The initiatives, launched under the LeadIT Industry Transition Partnership, bring together major Indian companies including Tata Steel, JK Cement, Ambuja Cements, Jindal Steel and Power, and Prism Johnson, alongside Swedish technology firms such as Cemvision, Kanthal and Swerim. Leading Indian academic institutions, including IIT Bombay, IIT-ISM Dhanbad, IIT Bhubaneswar and IIT Hyderabad, are also participating.
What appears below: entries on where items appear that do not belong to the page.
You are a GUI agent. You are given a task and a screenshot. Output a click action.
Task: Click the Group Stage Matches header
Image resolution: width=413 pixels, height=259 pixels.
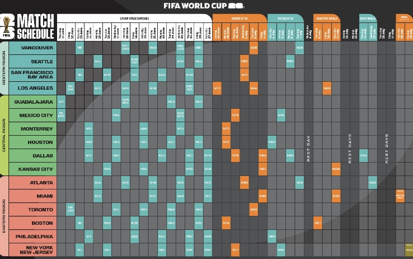134,18
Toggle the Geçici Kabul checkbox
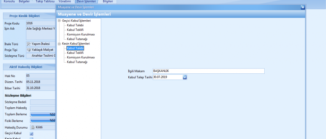The height and width of the screenshot is (139, 326). point(32,134)
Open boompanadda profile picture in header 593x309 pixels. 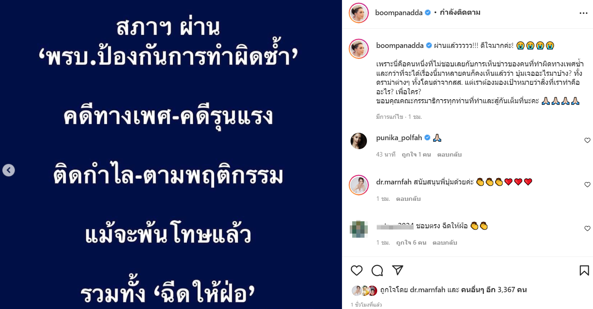(359, 13)
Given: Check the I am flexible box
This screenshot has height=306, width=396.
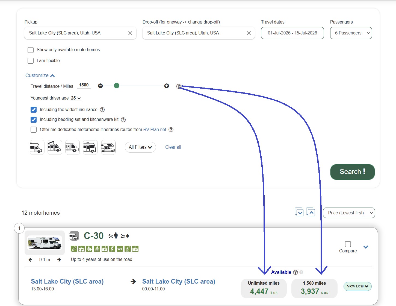Looking at the screenshot, I should tap(31, 61).
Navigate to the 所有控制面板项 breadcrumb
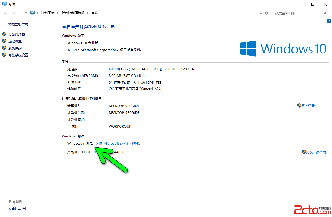This screenshot has width=332, height=217. click(73, 13)
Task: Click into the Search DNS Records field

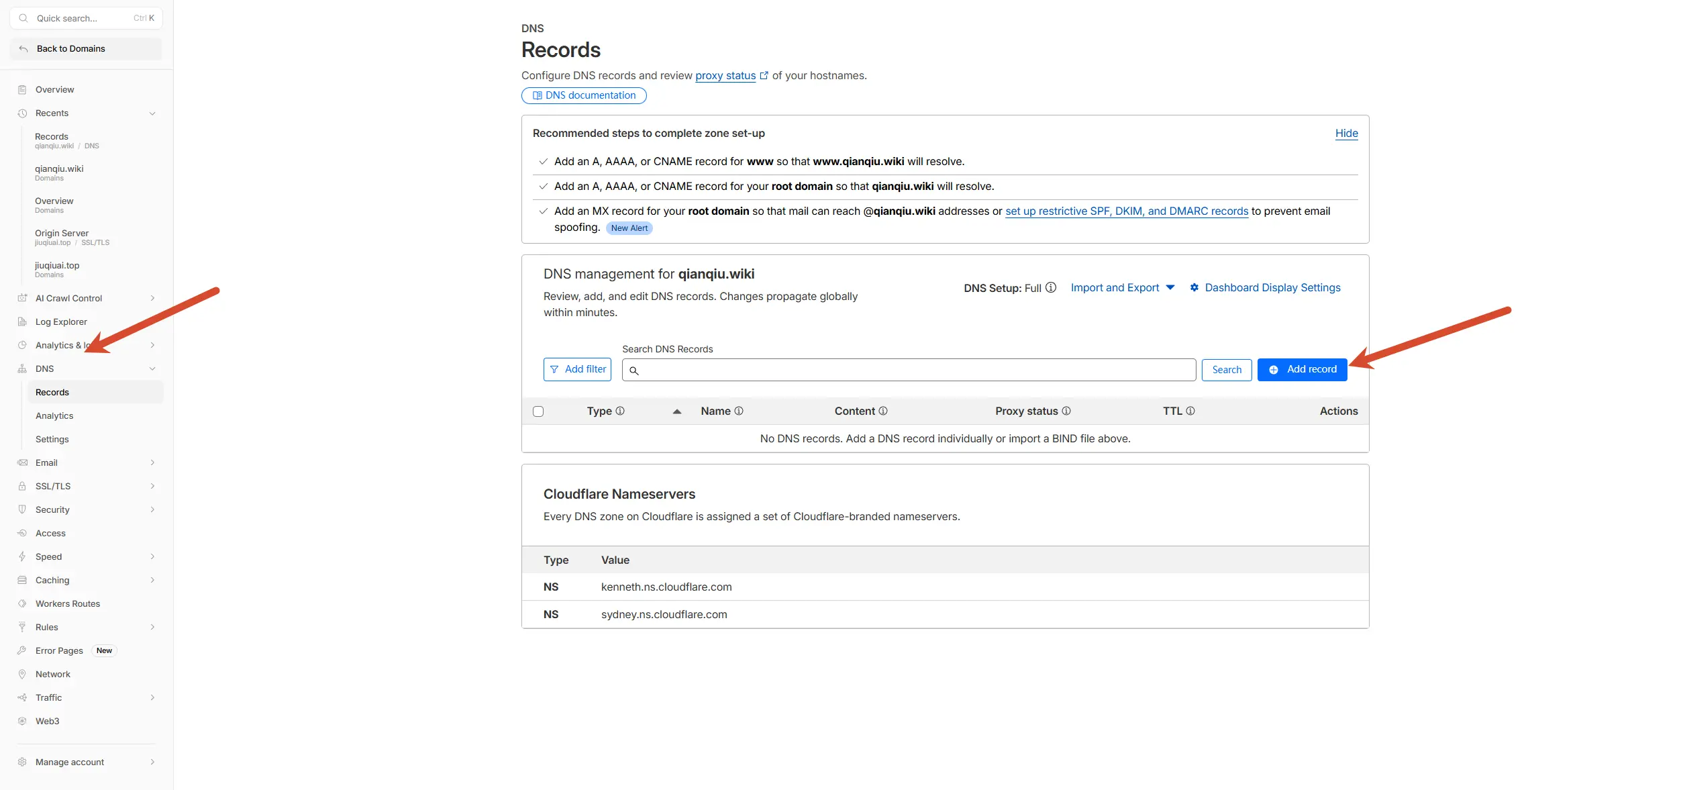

The projects will undertake pre-pilot feasibility studies on a range of low-carbon technologies. These include the use of hydrogen in steel rotary kilns, recycling steel slag for green cement production, and applying artificial intelligence to optimise concrete mix designs. Other studies will explore converting blast furnace carbon dioxide into carbon monoxide for reuse and assessing electric heating solutions for steelmaking.

India’s steel sector currently accounts for about 10–12 per cent of the country’s carbon emissions, while cement contributes nearly 6 per cent. Globally, heavy industry is responsible for roughly one-quarter of greenhouse gas emissions and consumes around one-third of total energy.

The collaboration aims to develop scalable, low-carbon industrial technologies that can support India’s net-zero emissions target by 2070. As part of the programme, Tata Steel and Cemvision will examine methods to convert steel slag into construction materials, creating a circular value chain for industrial byproducts.